Look After Your Mind
As a Matter of Fact
Many children, and perhaps some adults too, carry the simplistic belief that fiction (from the Latin to fashion or feign) is made up and isn’t true, while facts are discovered, by science for example, and are true. Aside from the tangled question of what constitutes truth, the situation is rather more complicated.
The word fact has links with manufacture, factory and artefact – things that are made by people. There are many aspects to this idea. The most obvious is that facts change as new discoveries are made: look in an old science book to see how many facts are now out of date. I have an old and treasured copy of ‘The Observer’s Book of Astronomy’, written and signed by Patrick Moore, which confidently asserts that Jupiter has 12 moons. As of writing, 95 moons have been discovered – a fact that may well soon become obsolete.
Speaking of science, many scientists (and educationalists) accept that facts are provisional; that theories can change or be abandoned as new ideas come to light. The belief system that underpins many scientific theories is known as a paradigm, a term coined by the philosopher Thomas Kuhn. In his book ‘The Structure of Scientific Revolutions’, Kuhn also talks of paradigm shifts, a kind of upheaval in the way scientists need to think about the world in light of new information.
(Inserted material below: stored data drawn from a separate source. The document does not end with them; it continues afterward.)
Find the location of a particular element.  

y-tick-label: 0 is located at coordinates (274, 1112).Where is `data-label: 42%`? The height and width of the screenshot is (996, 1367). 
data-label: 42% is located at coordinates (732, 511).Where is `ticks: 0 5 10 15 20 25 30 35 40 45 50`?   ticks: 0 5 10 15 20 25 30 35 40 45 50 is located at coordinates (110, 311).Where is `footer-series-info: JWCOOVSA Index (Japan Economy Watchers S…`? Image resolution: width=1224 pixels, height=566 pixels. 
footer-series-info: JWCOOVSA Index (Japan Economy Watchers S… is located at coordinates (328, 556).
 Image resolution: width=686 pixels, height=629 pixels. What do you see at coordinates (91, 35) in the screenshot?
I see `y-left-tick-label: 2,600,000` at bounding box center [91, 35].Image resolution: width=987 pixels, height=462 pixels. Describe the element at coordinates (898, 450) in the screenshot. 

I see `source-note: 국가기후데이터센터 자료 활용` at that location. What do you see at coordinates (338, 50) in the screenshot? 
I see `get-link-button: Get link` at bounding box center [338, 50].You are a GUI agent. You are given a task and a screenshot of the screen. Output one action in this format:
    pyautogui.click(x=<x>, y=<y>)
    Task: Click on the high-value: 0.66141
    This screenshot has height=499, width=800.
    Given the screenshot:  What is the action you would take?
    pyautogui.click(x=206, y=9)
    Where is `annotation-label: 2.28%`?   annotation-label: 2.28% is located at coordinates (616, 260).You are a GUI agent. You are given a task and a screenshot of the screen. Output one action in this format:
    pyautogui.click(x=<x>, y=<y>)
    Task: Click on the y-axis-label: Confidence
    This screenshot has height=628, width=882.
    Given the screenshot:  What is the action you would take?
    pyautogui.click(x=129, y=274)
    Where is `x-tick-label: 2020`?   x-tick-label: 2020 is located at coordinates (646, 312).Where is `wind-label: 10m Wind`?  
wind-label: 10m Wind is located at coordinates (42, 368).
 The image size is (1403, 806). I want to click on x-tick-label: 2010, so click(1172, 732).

Unfortunately, some scientists, and indeed people in general, tend to hold on to beliefs based on questionable facts; in other words they adhere to dogma. It was the German physicist Max Planck who perhaps rather cynically said that science advances one funeral at a time.
While I’ve tried to highlight the slippery nature of what constitutes a fact, and with children again in mind, it’s important to cultivate in them a questioning attitude so that they can steer a healthy path between gullibility and hardened scepticism – what the educationalists Neil Postman and Charles Weingartner have called a ‘hardening of the categories’. Open mindedness and the willingness to embrace new ideas based on reasoning and evidence helps children to grow into independent critical thinkers.
All of this becomes even more important as information grows and spreads with increasing speed due to new technology. We also live in an age of misinformation (information that is believed to be true but isn’t), disinformation designed to manipulate people, and malinformation which may stem from the truth but is exaggerated in a way that misleads and potentially causes harm. Added to these possible dangers we have fake news (surely not a modern phenomenon) and deep fakes; computer generated images, usually of people, that are indistinguishable from the real thing. Look online for deep fake images to see how frighteningly convincing they can be – and to what devious ends they can be used.
So while I try not to drift further into becoming a grumpy old cynic, whenever I’m exposed to the word ‘fact’ I give a wry smile and check it. And then check it again.